Analogy and Love in the Time Traveller’s Wife
The appearance of time travel within romance fiction is a relatively new phenomenon. Despite the novelty of the subgenre, it has become an increasingly popular narrative device within modern literature and film. Time travelling narratives were perhaps first popularised by Constance O’Day-Flannery, who published a series of time-travelling novels in 1986, following writers such as Jo Ann Simon, Jacqueline Marten, and June Lund Shiplett who also made use of the narrative device at the beginning of the decade (Kaler, 1999, p. 100). Since Anne Kaler published her criticism of romance conventions in 1999, the subgenre has continued to flourish. Popular both inside and outside of the romance genre, fiction continues to implement time travel within stories. This article will consider the significance of time travel as the narrative focus of the 2013 film About Time and the novel The Time Traveller’s Wife (2003).

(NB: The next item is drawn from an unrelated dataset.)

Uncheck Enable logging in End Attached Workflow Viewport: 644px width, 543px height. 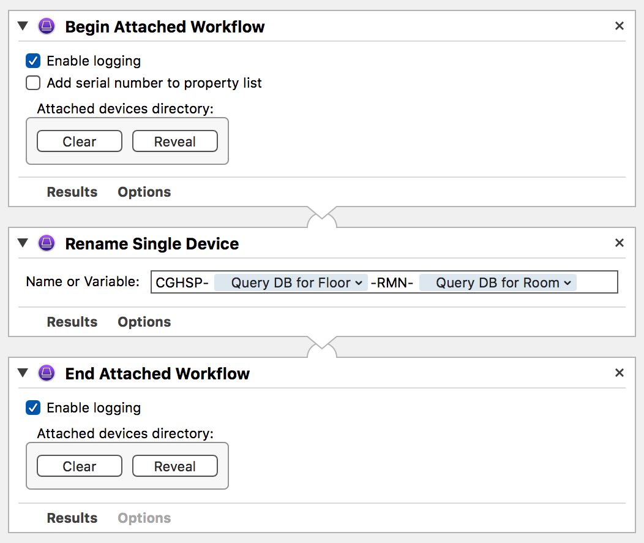click(33, 408)
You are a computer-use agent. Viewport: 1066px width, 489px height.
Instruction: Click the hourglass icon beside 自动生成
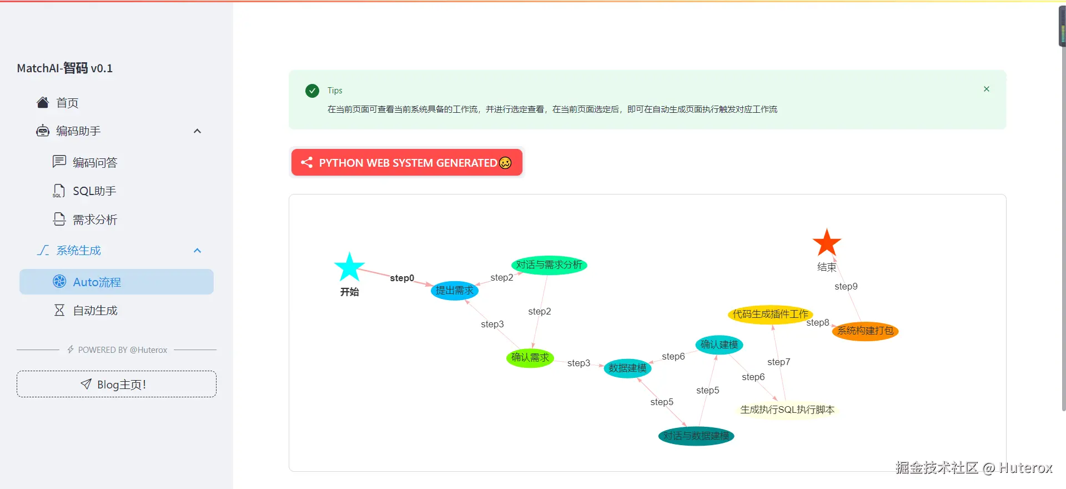[x=59, y=310]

Kander’s perception of time travel as an analogy for the transcendental nature of love is a compelling argument. Love as a transcendental force has been the focus of literature for centuries. Heminger’s (1999) perception of love as a “spirituality that transcends” (p. 11) is a notion depicted by writers throughout the development of romance literature. The lais of Marie de France, written in the 12th century, feature supernatural beings and worlds that allow the exploration of pure, transcendent love. In her lai Lanval, the protagonist (Lanval) and his supernatural lover become detached from society, existing in the Otherworld which is a land of “pure, disinterested, heartfelt love” (Robertson, 1970, p. 169). This sentiment has been mirrored endlessly in literature. Love is continually represented as an otherworldly force that transports its lovers to a world separated from the anxiousness and chaos of reality and to where pure and innocent emotions flourish. This motif reappears through the popularity of time travel in romance fiction and its continuity is supported by Linda Lee (2008), who argues that “romance novels have much in common with traditional fairy tales” in the way that they archetypically involve a “fantasy element” (p. 53).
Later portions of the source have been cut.